Als Filter und nicht als Ranking. Zuerst schneidet ihr die Pools mit unbestätigten Daten ab, dann rechnet ihr die Rendite auf euren Eingaben, dann schaut ihr auf die Liquidität bei eurer Hashrate und erst am Ende vergleicht ihr die Gesamtpunktzahlen der verbliebenen zwei oder drei Kandidaten. Der ganze Prozess dauert einen Abend und spart Monate mit einem unpassenden Pool.

Vorgehen:

  1. Stellt eine Kandidatenliste zusammen.

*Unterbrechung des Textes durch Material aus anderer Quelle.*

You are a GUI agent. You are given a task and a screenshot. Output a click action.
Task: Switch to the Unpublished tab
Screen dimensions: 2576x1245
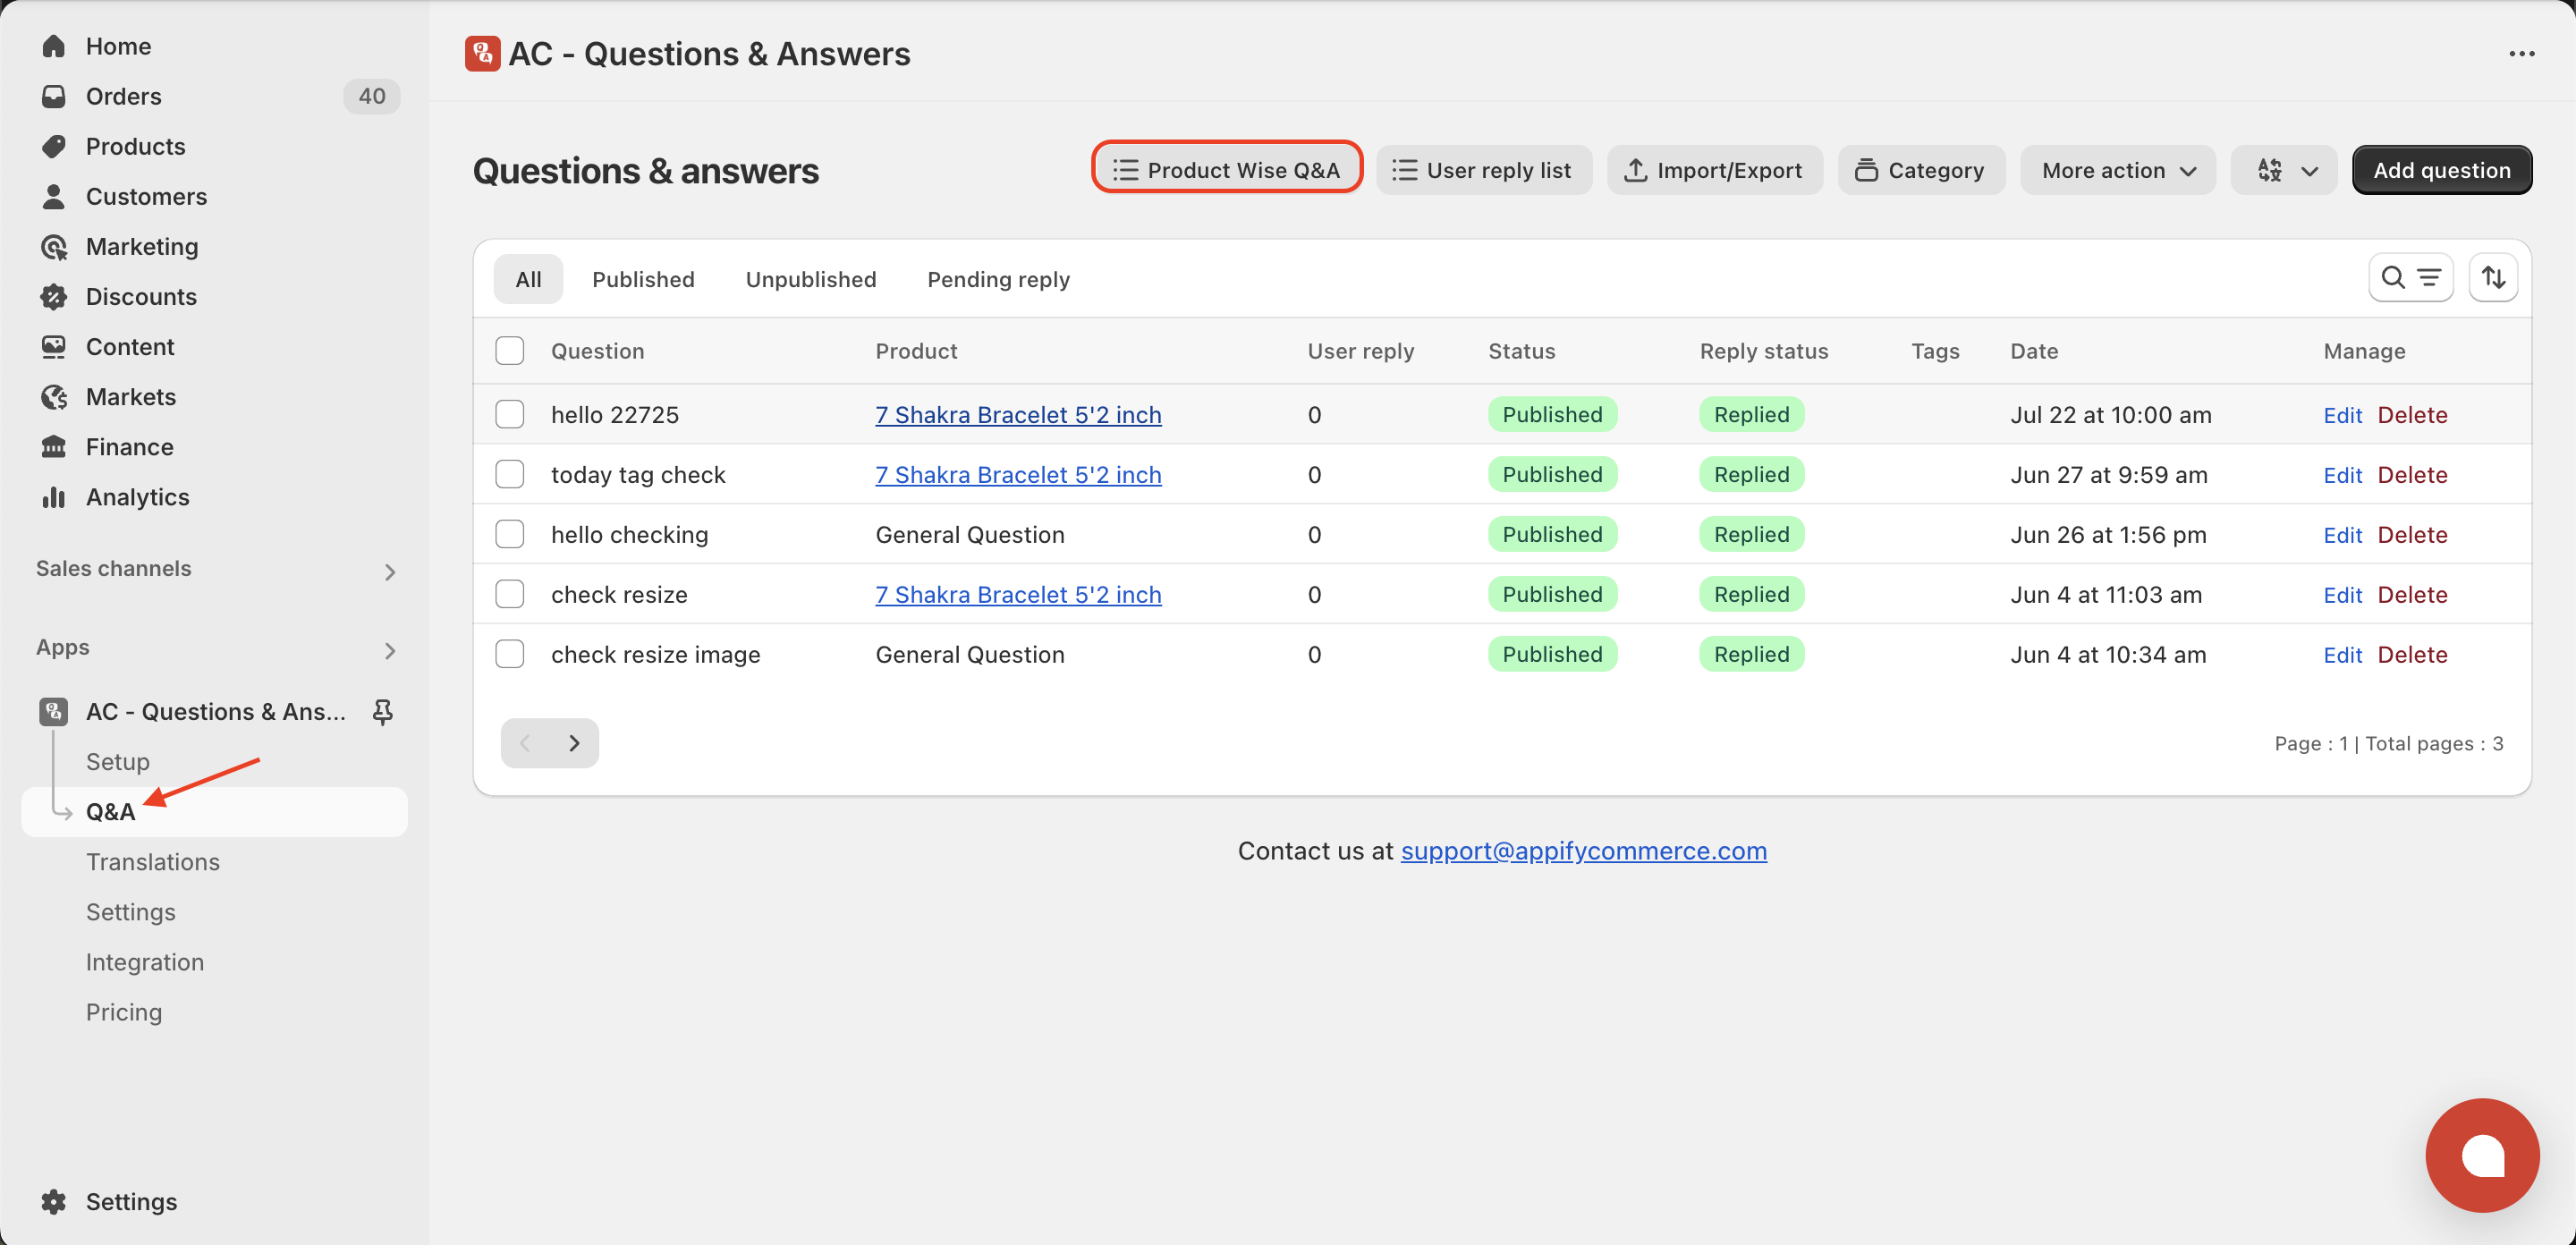click(811, 279)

Einen fertigen Schnitt mit Gebühren, Schemata und Schwellen findet ihr in den Pool-Karten, und dort ist auch zu sehen, welche Zahlen offiziell bestätigt sind und welche nicht.
  2. Werft alle raus, deren Datenbelastbarkeit auf Stufe 3 oder 4 liegt. Das heißt nicht, dass der Pool schlecht ist, es heißt, dass es nichts gibt, womit man ihn vergleichen kann.
  3. Berechnet net BTC/day im Rechner auf eurer Hashrate und eurem Kilowattpreis. Nicht auf dem Durchschnitt, nicht auf dem „für die Region typischen“.
  4. Teilt die Auszahlungsschwelle jedes Kandidaten durch den erhaltenen Tagesertrag. Ihr bekommt die Frist bis zur ersten Auszahlung in Tagen. Liegt sie über einem Monat, ist die Liquidität für euch der Hauptfaktor und nicht die Gebühr.
  5. Lest bei den beiden Finalisten die Bedingungen zum Restbetrag und zur nicht ausgezahlten Belohnung.
  6. Vergebt Punkte und Gewichte nach eurem Bedarf. Unterscheiden sich zwei Pools um weniger als 5 Punkte, liegt der Unterschied innerhalb der Fehlerspanne der Ausgangsdaten, und entscheiden sollte man nach dem, was nicht in Zahlen steht: Sprache des Supports, Antwortgeschwindigkeit, Vorhandensein einer Statusseite.
  7. Notiert das Prüfdatum und kommt in einem Quartal darauf zurück. Gebühren und Schwellen ändern sich, und eine Entscheidung nach vorjährigen Daten ist um nichts besser als eine Entscheidung nach Gerüchten.

Ein Sonderfall, in dem die Methodik nicht nötig ist: wenn ihr ernsthaft über Solo-Mining nachdenkt, sind die Komponenten dieselben, die Gewichte aber ganz andere, weil die Varianz aufhört, ein Parameter zu sein, und zur eigentlichen Handlung wird. Dazu gibt es einen Vergleich von Solo und Pool.

Kurz gefasst

Der Vergleich anhand einer einzigen Gebühr funktioniert nur bei einem ruhigen Markt für Transaktionsgebühren und nur für einen Miner, dem Auszahlungsfristen gleichgültig sind. Sobald nicht offengelegte Tarife, Schwellen von 0.001 BTC und Regeln zum nicht ausgezahlten Rest ins Bild kommen, beschreibt eine einzige Zahl die Wirklichkeit nicht mehr.

Vier Komponenten statt einer machen die Bewertung nicht genau. Sie machen sie ehrlich: man sieht, woraus sie zusammengesetzt ist, welches Gewicht wem gegeben wurde und wo es schlicht keine Daten gibt. Der Score eines Pools, dessen Gebühr nicht veröffentlicht ist, ist kein niedriger Score, sondern ein fehlender Score, und das zuzugeben nützt mehr, als eine Zahl aus einem Aggregator in die Formel zu setzen.